*PROBLEM TO WORK ON*
Below are entries; copy exactly the lines from the one with "Instruction: Select Reconcile under Tools" through the one with "The image size is (760, 532).", both included, and leave out the rest.
___ SUPPLIED INFORMATION
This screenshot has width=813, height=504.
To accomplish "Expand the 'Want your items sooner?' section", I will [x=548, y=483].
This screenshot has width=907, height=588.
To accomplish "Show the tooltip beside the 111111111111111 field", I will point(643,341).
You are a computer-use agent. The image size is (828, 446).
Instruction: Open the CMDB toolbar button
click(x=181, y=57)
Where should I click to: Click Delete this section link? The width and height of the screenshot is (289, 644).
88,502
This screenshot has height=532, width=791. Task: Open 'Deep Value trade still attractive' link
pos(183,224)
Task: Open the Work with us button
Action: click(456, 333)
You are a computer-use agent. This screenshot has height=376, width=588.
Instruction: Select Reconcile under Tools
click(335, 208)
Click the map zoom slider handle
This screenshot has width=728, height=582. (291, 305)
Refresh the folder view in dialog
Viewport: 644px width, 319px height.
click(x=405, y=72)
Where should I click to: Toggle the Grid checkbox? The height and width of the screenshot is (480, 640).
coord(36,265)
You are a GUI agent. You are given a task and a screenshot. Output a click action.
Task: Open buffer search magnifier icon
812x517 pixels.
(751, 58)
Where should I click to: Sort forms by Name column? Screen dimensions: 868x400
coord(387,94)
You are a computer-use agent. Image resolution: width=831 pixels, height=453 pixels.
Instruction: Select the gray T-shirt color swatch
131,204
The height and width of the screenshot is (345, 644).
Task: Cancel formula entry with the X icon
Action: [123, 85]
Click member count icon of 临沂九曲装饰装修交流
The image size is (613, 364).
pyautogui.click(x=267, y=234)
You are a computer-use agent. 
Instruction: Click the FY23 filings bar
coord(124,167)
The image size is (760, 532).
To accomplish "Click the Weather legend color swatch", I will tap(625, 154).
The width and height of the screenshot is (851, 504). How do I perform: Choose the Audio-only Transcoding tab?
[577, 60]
______
*SOLUTION BELOW*
Instruction: Select Reconcile under Tools
click(335, 208)
Click the map zoom slider handle
This screenshot has width=728, height=582. (291, 305)
Refresh the folder view in dialog
Viewport: 644px width, 319px height.
click(x=405, y=72)
Where should I click to: Toggle the Grid checkbox? The height and width of the screenshot is (480, 640).
coord(36,265)
You are a GUI agent. You are given a task and a screenshot. Output a click action.
Task: Open buffer search magnifier icon
812x517 pixels.
(751, 58)
Where should I click to: Sort forms by Name column? Screen dimensions: 868x400
coord(387,94)
You are a computer-use agent. Image resolution: width=831 pixels, height=453 pixels.
Instruction: Select the gray T-shirt color swatch
131,204
The height and width of the screenshot is (345, 644).
Task: Cancel formula entry with the X icon
Action: [123, 85]
Click member count icon of 临沂九曲装饰装修交流
The image size is (613, 364).
pyautogui.click(x=267, y=234)
You are a computer-use agent. 
Instruction: Click the FY23 filings bar
coord(124,167)
The image size is (760, 532).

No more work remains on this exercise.